Screenshot grounding data
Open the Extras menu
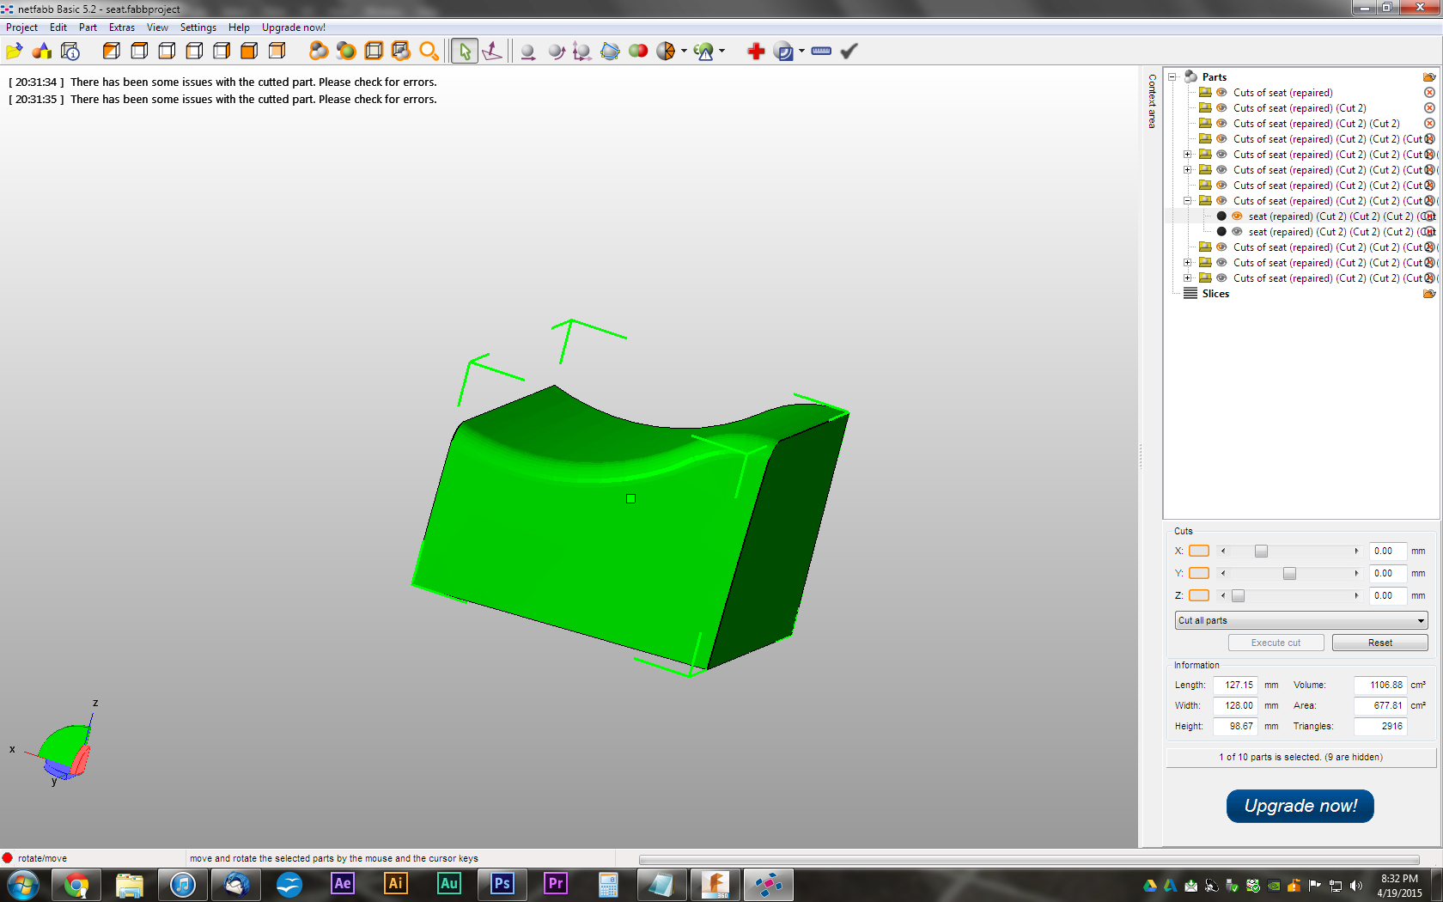 121,27
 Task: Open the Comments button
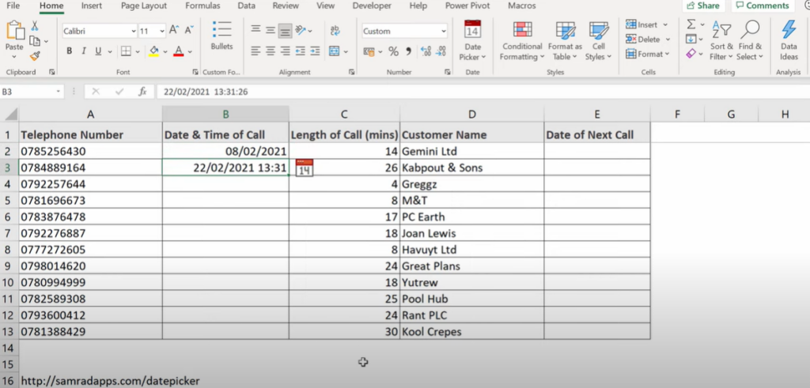point(763,6)
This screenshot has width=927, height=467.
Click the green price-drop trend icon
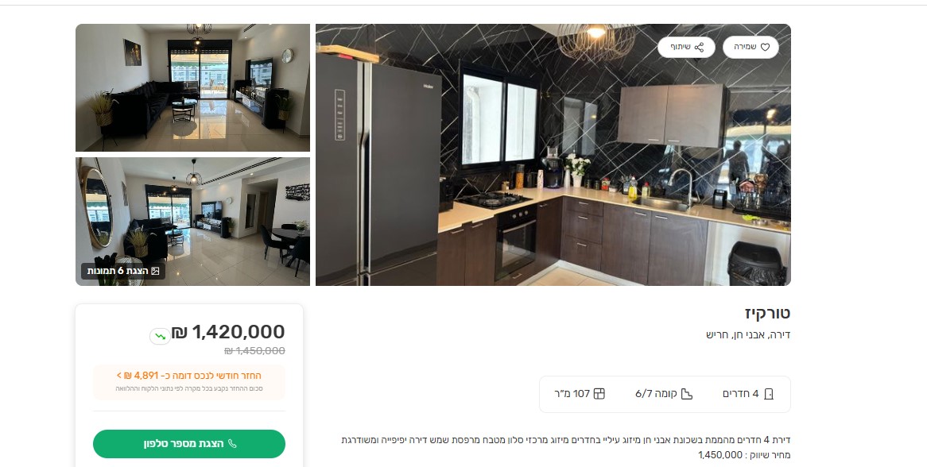[160, 336]
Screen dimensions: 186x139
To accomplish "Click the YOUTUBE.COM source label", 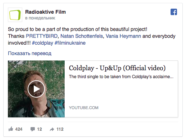I will [x=84, y=108].
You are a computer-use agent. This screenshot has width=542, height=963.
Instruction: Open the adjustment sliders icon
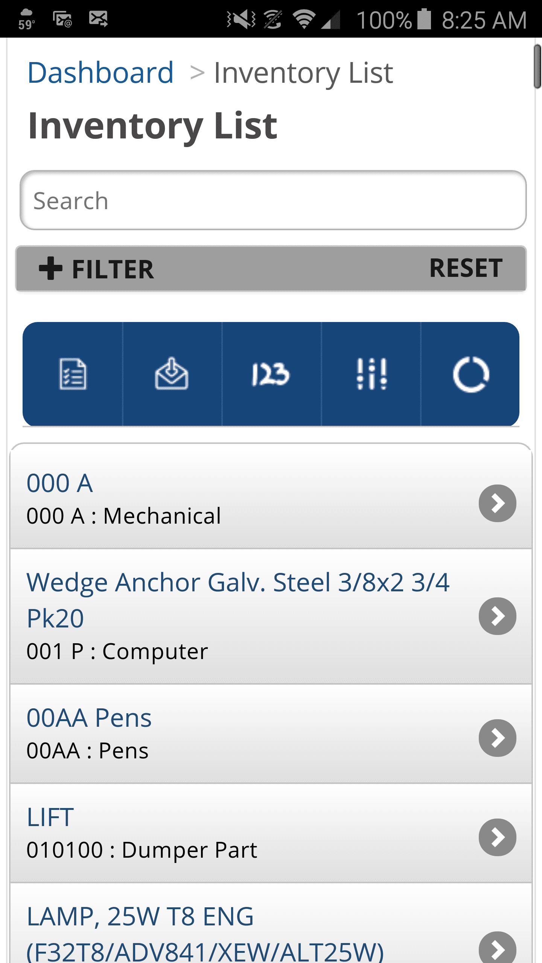(371, 374)
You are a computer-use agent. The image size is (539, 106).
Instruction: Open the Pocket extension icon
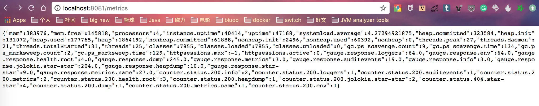(471, 8)
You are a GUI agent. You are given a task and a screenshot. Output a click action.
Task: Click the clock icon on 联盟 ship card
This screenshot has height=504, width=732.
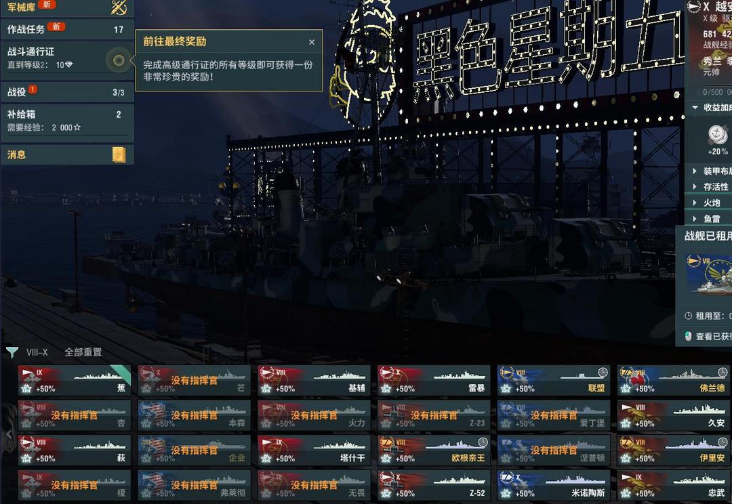pos(603,372)
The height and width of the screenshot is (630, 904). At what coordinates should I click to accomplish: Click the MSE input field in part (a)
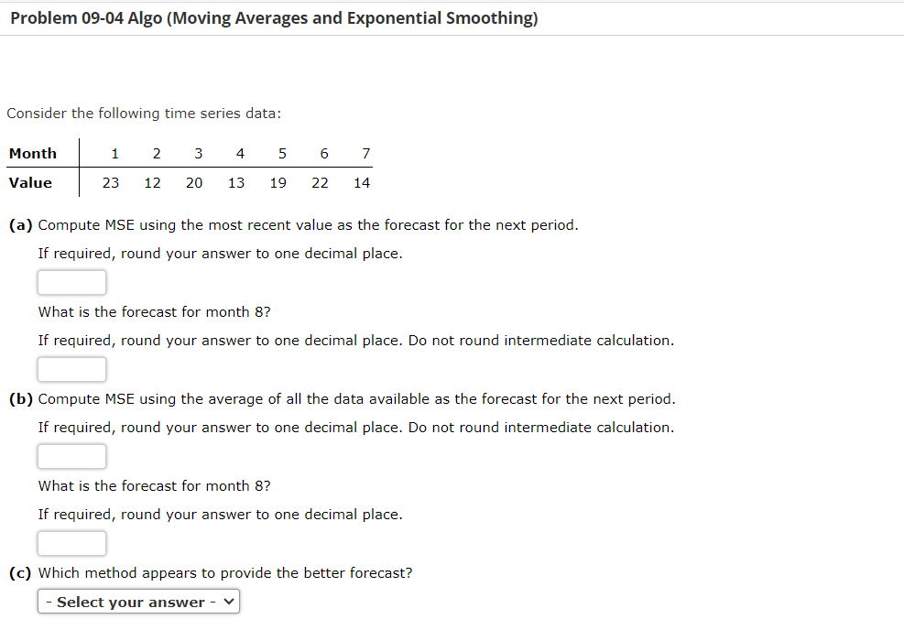coord(71,282)
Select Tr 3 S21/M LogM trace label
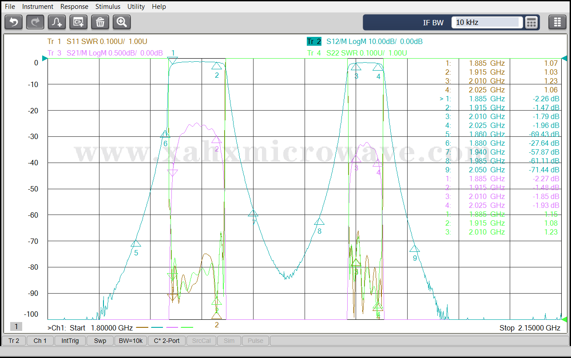This screenshot has width=571, height=358. click(105, 53)
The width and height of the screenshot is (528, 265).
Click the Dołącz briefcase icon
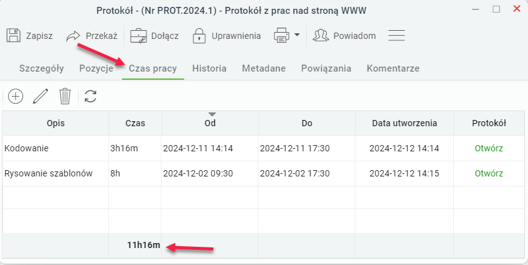tap(138, 36)
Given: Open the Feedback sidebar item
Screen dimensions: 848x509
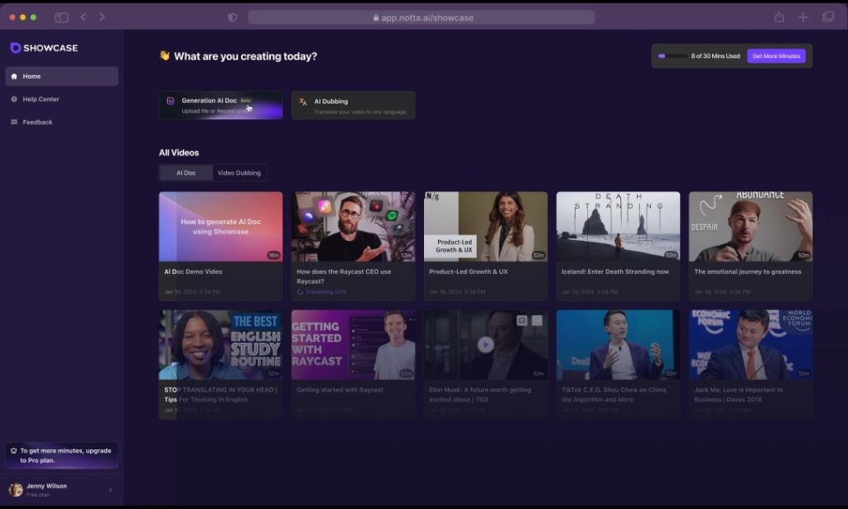Looking at the screenshot, I should pyautogui.click(x=37, y=122).
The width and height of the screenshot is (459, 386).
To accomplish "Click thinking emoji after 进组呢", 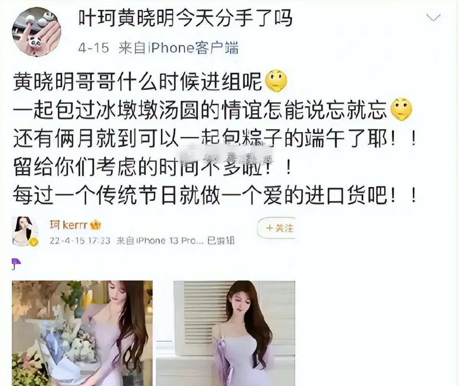I will 276,81.
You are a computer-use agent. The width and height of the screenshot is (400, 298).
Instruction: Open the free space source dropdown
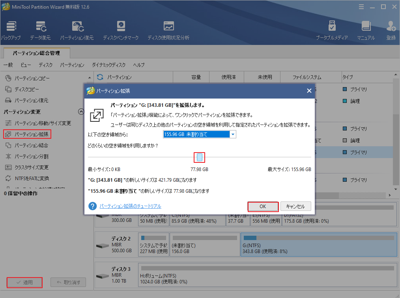(232, 134)
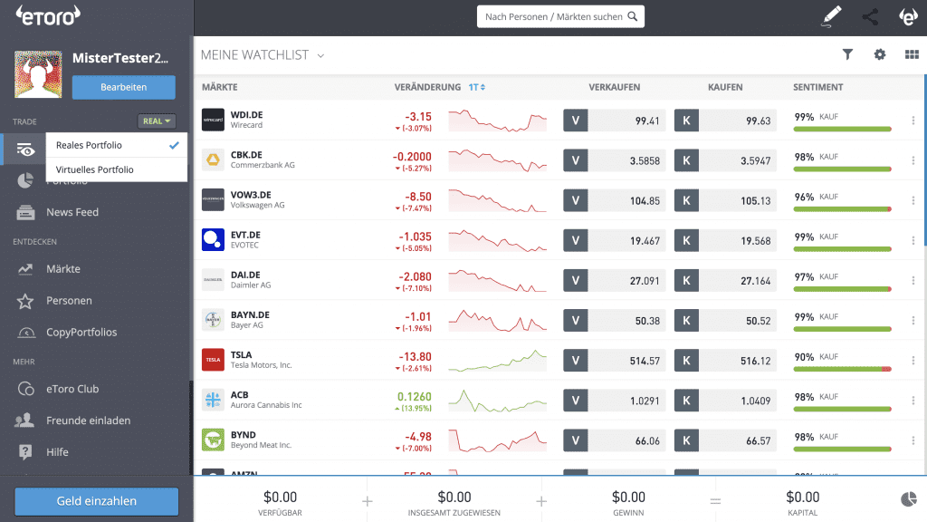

EXERCISE DETAILS
Within the entries above, find every line where the string "computer" occurs, and copy it.

TASK SOLUTION
You are a computer-use agent. This screenshot has width=542, height=963.
You are a computer-use agent. The image size is (539, 106).
You are a computer-use agent. The width and height of the screenshot is (400, 298).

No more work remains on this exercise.